### What to work on
Write out the items between the line containing "The height and" and the line containing "point(1291,215)", inclusive, copying those lines exactly and nothing else.

### Materials provided
● ● ●

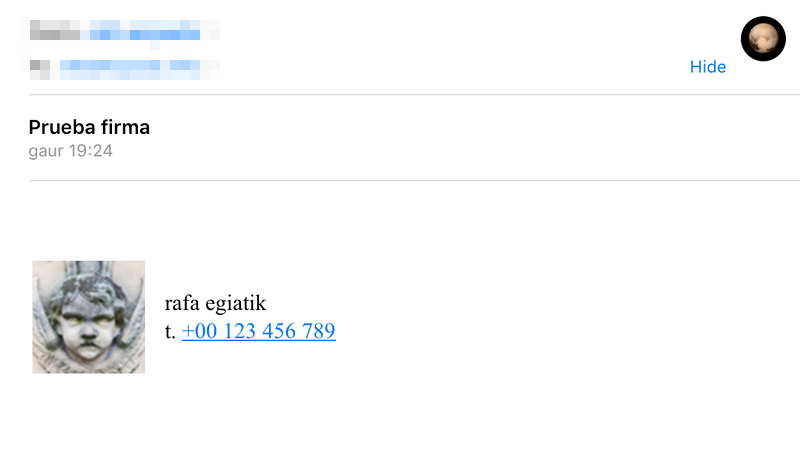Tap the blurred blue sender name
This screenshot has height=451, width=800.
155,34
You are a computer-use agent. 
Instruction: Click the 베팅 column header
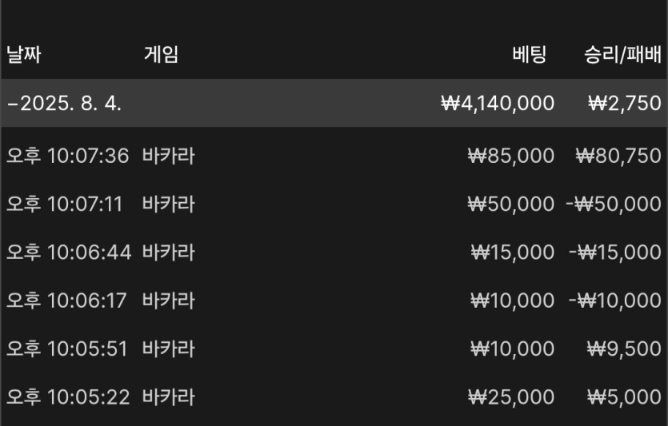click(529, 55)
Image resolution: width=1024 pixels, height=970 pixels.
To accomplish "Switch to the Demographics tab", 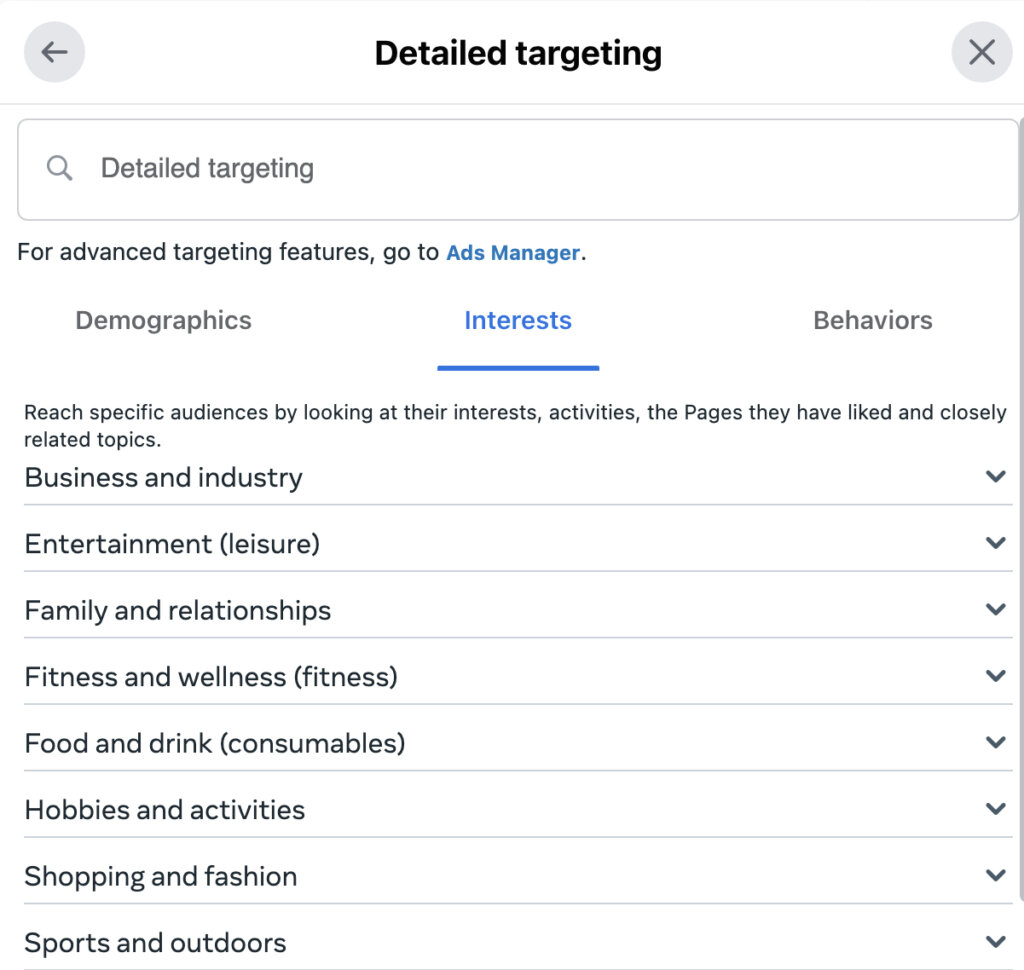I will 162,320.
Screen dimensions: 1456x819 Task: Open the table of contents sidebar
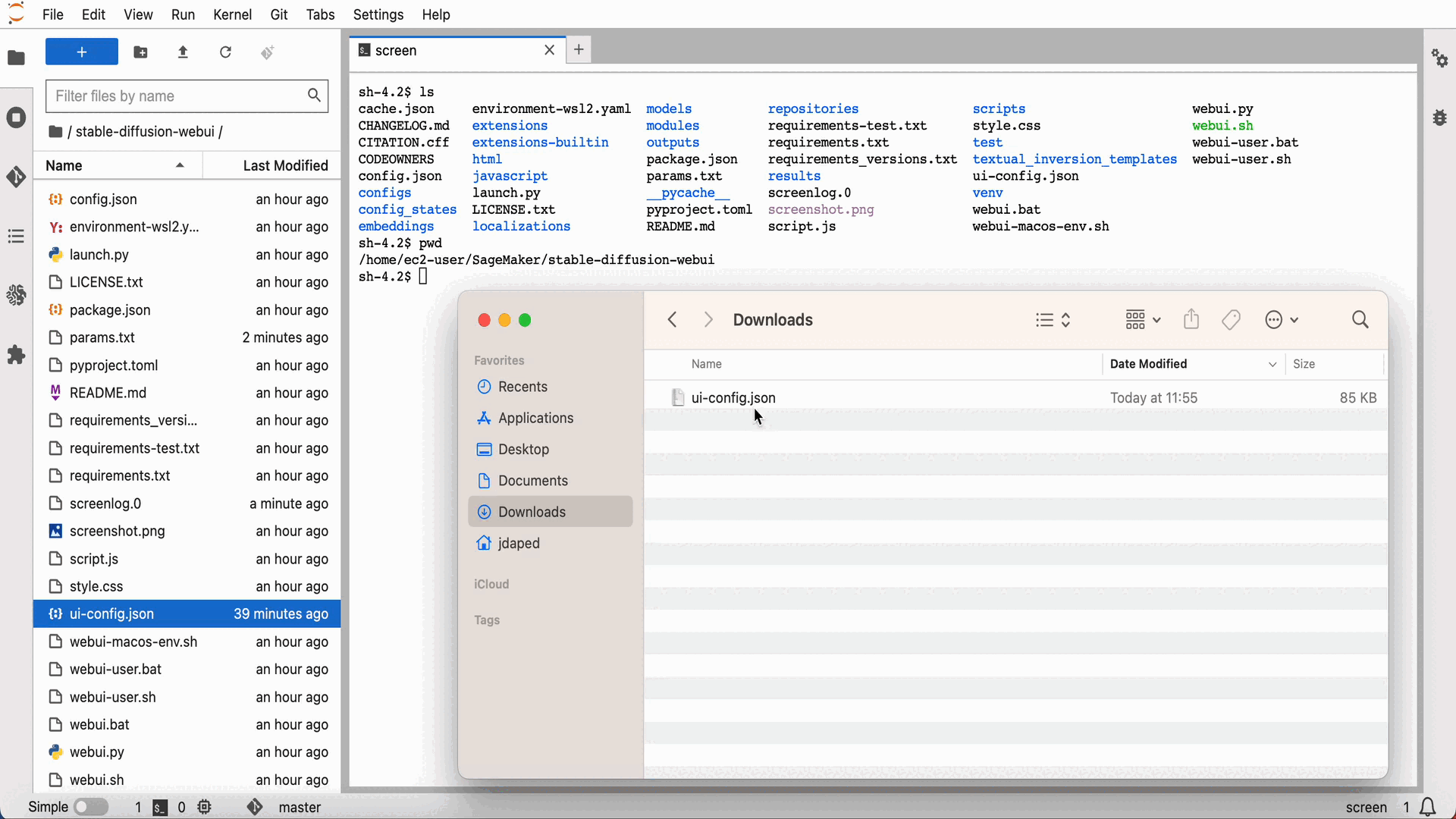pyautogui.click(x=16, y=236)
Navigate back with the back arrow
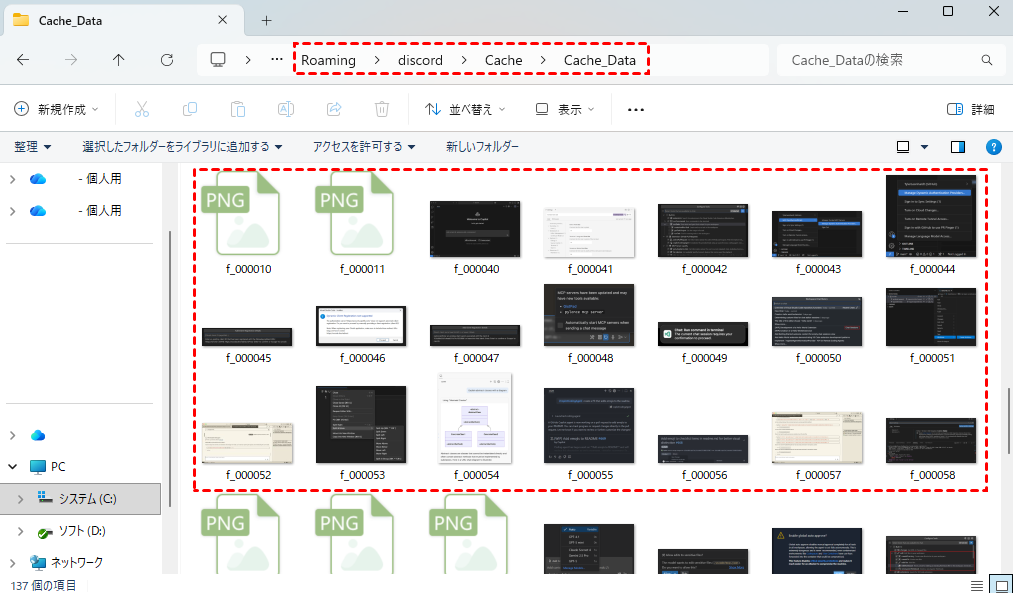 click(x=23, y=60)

● ● ●

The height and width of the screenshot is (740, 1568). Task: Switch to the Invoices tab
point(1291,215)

● ● ●

### Complete response
The height and width of the screenshot is (740, 1568). Task: Switch to the Invoices tab
point(1291,215)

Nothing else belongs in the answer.